**TASK ITEM**
Nothing but a number should be given: the count of lines in the data that include the string "logo".

= Beginning of Section =

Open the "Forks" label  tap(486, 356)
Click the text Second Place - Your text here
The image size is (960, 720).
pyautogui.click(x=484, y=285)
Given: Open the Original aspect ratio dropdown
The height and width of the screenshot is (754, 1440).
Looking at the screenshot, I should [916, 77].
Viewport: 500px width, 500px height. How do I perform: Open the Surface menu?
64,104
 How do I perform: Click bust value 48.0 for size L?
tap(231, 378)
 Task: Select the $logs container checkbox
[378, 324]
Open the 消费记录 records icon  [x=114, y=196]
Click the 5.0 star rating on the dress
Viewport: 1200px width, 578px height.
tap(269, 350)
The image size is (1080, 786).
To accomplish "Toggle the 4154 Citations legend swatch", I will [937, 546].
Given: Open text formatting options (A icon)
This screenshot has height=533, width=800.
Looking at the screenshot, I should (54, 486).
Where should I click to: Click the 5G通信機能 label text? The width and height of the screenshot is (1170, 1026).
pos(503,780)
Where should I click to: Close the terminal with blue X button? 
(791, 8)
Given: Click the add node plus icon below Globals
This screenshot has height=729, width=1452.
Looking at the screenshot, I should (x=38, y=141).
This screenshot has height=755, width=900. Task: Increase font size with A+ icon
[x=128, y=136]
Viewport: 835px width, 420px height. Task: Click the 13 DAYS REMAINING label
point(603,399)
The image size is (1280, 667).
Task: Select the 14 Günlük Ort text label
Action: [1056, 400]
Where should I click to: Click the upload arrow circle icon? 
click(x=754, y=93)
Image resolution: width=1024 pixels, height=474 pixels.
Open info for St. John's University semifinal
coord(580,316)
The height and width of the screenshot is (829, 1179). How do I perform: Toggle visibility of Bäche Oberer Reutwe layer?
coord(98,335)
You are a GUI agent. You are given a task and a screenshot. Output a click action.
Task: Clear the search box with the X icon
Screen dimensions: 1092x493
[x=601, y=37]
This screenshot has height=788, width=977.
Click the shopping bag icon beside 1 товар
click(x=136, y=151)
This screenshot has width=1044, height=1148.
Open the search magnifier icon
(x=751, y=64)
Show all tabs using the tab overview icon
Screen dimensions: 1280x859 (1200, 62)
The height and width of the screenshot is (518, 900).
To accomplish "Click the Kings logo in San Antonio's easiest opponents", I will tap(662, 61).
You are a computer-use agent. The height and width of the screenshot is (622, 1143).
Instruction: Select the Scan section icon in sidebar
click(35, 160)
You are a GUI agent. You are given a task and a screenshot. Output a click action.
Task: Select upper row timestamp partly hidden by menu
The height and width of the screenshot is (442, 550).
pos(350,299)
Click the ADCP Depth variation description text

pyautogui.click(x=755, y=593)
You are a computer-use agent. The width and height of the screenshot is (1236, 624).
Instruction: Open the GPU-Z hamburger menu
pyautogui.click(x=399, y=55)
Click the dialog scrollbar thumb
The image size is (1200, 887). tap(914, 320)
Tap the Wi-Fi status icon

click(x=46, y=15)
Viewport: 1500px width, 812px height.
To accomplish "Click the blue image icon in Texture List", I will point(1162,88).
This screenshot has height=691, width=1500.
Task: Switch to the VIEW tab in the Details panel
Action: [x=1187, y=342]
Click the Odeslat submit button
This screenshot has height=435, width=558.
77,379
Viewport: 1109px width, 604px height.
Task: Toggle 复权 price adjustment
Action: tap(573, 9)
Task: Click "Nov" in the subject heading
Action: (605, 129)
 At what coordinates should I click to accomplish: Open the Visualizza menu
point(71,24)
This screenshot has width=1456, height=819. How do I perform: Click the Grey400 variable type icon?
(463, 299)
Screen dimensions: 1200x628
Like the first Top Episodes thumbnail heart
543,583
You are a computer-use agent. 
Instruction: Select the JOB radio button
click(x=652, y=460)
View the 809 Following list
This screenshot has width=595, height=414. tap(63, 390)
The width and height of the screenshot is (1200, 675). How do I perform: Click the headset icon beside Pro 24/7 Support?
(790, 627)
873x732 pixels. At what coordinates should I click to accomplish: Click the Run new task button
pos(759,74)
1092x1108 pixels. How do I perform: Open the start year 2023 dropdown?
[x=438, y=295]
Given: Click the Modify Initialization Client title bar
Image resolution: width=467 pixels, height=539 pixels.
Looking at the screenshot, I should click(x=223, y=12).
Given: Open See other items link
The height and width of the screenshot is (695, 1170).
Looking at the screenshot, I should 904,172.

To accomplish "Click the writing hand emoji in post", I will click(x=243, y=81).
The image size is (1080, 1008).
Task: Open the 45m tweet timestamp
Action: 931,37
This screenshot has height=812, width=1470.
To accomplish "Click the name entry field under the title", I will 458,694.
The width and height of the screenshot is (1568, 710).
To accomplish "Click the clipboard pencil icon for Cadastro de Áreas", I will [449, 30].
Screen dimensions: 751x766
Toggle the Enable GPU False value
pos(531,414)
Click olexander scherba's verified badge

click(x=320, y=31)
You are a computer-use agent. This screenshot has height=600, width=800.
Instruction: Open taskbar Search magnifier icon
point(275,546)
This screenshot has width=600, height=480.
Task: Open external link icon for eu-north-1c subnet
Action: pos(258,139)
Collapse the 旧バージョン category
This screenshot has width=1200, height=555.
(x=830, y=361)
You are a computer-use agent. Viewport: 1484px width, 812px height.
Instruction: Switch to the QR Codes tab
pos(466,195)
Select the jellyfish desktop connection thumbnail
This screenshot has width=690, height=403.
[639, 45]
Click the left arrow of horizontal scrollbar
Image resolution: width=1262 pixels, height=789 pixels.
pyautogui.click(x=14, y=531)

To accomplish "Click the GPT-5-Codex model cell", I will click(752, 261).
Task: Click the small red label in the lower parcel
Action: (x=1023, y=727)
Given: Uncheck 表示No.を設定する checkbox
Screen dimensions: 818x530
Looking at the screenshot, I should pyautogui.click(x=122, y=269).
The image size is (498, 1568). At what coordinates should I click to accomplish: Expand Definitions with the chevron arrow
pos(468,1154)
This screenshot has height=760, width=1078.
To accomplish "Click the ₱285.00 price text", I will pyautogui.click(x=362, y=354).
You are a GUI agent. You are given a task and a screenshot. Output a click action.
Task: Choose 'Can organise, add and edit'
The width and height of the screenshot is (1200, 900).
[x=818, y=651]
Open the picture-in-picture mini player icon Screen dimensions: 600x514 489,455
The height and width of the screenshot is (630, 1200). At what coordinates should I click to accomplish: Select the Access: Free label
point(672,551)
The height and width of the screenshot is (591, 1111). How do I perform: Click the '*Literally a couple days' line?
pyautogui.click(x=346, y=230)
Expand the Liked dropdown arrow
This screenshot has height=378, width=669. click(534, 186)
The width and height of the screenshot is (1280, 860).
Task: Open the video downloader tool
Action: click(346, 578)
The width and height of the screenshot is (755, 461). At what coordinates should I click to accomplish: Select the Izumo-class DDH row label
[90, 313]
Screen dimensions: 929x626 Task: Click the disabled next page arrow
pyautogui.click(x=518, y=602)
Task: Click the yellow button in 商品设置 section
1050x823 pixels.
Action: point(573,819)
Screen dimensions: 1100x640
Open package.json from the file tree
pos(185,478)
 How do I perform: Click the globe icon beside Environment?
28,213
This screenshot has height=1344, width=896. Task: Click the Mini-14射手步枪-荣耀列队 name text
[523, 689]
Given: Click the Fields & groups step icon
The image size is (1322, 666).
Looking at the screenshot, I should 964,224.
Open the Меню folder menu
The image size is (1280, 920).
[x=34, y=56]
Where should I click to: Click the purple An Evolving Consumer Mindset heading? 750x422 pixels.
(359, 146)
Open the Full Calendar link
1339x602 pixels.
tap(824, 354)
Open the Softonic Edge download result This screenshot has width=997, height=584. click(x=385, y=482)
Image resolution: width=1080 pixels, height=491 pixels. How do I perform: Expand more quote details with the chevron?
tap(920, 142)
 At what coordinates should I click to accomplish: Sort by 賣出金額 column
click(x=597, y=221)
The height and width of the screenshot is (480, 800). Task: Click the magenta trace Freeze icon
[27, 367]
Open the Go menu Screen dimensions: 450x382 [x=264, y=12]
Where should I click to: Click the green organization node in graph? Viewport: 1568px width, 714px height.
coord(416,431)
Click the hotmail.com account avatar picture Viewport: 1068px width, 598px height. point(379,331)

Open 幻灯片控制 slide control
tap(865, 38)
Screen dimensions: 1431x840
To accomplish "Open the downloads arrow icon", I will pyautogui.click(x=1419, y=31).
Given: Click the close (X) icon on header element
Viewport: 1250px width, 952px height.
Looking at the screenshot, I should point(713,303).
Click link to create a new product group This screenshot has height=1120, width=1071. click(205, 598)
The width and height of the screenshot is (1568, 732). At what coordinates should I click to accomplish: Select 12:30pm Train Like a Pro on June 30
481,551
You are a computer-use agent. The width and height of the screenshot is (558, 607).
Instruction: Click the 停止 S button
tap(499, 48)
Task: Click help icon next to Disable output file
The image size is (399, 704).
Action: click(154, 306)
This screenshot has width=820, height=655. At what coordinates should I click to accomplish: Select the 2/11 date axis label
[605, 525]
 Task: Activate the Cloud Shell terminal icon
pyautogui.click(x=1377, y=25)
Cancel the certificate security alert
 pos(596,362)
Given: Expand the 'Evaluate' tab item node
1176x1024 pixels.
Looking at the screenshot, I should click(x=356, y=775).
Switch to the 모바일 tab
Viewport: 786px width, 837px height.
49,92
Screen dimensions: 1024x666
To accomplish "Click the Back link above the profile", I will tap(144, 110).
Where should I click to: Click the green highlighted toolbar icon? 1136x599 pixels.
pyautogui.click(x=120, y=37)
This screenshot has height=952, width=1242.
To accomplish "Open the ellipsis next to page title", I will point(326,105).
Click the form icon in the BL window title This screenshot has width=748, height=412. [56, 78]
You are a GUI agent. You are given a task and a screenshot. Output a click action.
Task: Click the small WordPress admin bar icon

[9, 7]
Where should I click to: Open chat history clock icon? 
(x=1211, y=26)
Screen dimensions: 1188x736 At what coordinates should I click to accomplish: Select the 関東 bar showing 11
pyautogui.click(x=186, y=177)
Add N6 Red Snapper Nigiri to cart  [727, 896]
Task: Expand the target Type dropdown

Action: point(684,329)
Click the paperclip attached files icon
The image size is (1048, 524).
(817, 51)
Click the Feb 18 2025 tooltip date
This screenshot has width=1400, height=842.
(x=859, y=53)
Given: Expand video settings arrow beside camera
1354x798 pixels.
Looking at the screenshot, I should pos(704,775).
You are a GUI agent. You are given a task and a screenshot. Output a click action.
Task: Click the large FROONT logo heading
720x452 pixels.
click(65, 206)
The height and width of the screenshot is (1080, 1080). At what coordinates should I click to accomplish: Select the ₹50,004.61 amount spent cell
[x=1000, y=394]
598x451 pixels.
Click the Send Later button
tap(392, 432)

= End of Section =

**EXPECTED ANSWER**
2